Copy out each line of the entries below in which the string "will" appears.

Stored data
-- -- --
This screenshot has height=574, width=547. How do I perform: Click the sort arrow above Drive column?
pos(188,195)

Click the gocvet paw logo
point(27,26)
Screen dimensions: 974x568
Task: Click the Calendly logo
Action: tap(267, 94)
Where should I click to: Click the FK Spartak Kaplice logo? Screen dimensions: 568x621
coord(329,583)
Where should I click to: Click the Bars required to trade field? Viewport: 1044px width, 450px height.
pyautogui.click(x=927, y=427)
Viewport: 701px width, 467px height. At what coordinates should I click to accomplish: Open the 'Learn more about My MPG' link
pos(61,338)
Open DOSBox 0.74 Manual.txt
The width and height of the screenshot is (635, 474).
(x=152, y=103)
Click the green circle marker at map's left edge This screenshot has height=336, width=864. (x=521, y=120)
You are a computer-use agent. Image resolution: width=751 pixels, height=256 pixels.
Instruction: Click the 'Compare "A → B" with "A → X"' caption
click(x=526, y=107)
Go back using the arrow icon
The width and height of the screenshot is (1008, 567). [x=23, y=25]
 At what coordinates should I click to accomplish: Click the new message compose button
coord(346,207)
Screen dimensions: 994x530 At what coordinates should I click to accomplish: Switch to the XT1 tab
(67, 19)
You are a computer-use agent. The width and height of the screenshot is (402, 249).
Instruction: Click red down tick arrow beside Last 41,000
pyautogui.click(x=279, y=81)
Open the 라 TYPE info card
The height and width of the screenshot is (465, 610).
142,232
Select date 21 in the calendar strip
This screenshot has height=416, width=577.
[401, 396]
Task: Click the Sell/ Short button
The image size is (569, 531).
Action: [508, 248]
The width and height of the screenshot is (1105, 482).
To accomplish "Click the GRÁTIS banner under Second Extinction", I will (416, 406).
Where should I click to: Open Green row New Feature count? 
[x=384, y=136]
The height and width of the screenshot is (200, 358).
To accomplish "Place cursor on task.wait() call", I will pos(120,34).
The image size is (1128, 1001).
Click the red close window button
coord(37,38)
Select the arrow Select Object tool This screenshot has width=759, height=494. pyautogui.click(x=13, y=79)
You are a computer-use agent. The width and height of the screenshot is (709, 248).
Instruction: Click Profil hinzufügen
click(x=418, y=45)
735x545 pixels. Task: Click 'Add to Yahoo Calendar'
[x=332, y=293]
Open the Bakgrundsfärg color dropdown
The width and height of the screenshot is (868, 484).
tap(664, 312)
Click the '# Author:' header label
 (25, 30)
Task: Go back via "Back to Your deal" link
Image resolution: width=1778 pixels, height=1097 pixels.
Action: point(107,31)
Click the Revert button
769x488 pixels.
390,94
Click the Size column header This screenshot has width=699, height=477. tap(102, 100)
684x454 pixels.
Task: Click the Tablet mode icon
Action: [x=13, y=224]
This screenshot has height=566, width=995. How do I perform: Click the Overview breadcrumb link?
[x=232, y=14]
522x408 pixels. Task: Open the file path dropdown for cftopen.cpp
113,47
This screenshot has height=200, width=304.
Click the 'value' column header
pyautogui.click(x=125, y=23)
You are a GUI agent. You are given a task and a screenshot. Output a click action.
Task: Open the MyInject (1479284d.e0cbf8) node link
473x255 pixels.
-- -- --
Your response:
To accomplish "Click the GRÁTIS banner under Second Extinction", I will (416, 406).
To accomplish "Place cursor on task.wait() call", I will pos(120,34).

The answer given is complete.